Because “we can, for example, work on this model in the area of education and have our children learn in schools with a personalized tutor who knows the national educational curriculum”. In short, the use of LLM Amália “is completely transversal”.
On the other hand, “it gives technological autonomy, it allows us to improve the model over time, particularly in terms of introducing the multimodality system, which means also adding images, adding them later in the future as well, eventually, he says”, he adds.
It is “a national technological resource that is transversal to all areas of our societyresearch and startups”, he emphasizes.
And also “it will be an important piece for ‘startups’. She, at first, will not speak”, but “we have an Amália writing correct Portuguese, Portuguese spoken in Portugal and a basis for such cultural representation” and, “definitely, knowing more about Portuguese culture”.
Also in Public Administration the LLM Amália will have a “very important piece”, from education to innovation and for the “development of artificial intelligence in Portugal”.
A “very important” partner in this initiative “will be the Agency for Administrative Modernization, AMA”, because it will be the way to “transpose this LLM, this technology, to Public Administration”.
Basically, “it is an example of a partnership that brings together research centers and brings together Public Administration” and that “is also part of the ‘know-how’ developed in national ‘startups’ such as Unbable”, with the Center for AI responsible as a driving force of these collaborations, he concludes.
Cost
No value related to the investment for this innovation was announced, but Arlindo Oliveira has an estimate.

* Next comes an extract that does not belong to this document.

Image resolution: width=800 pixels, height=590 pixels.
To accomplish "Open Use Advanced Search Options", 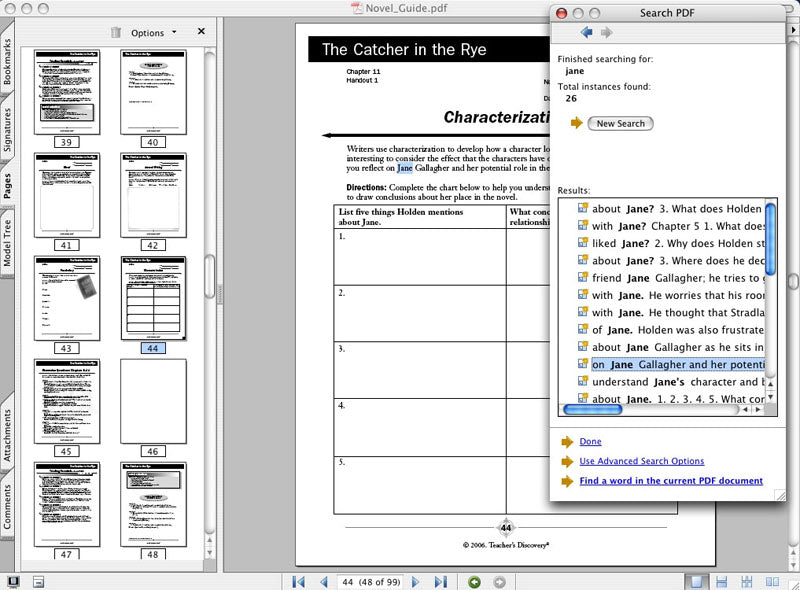I will click(641, 461).
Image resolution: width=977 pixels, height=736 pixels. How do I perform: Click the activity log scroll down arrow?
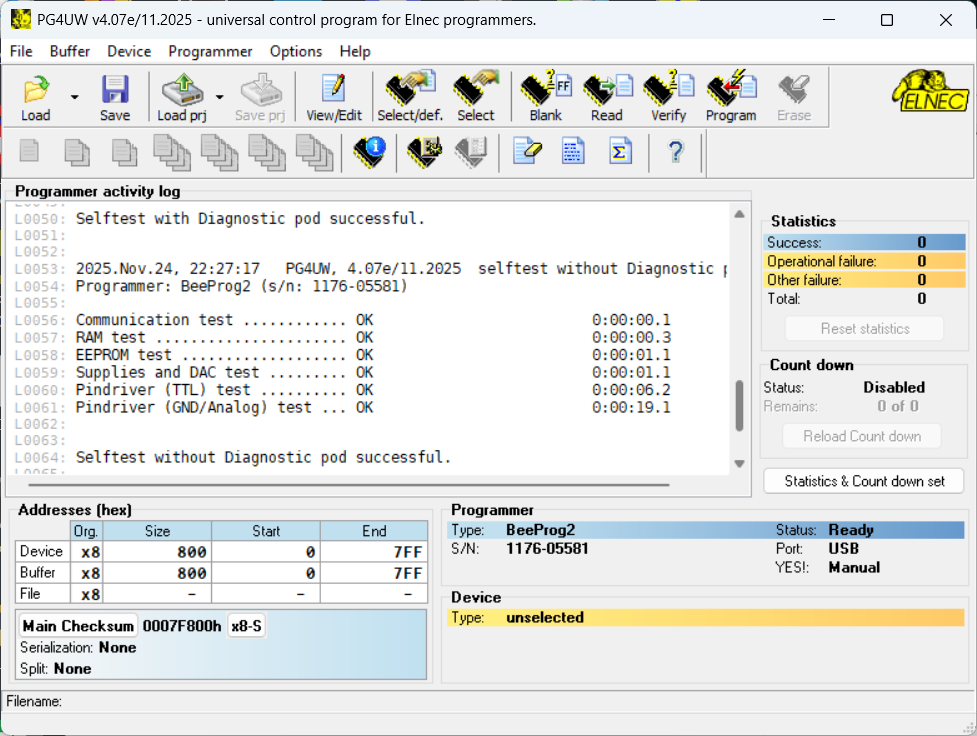pyautogui.click(x=739, y=463)
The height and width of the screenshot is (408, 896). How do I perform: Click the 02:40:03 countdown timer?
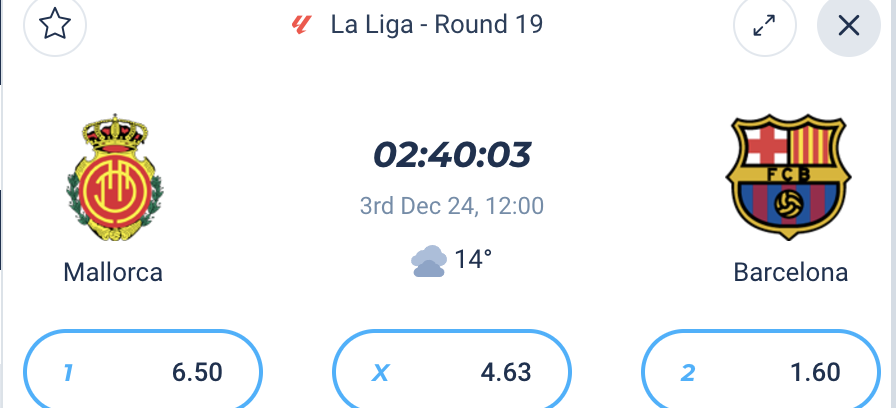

The president of the Board of Directors and the Executive Committee of INESC TEC – Institute of Systems and Computer Engineering, Technology and Science, foresees an expense between 10 and 20 million euros. “It seems to me to be a not very unreasonable value”.
In a radio interview, the former president of Instituto Superior Técnico also believes that an LMM in Portuguese will be useful in various aspects: “Customer service, new company products, support for students, applications in the medical or legal fields, among others”.
But warn that the implementation of this new it won’t be easy – especially because there are few texts in Portuguese.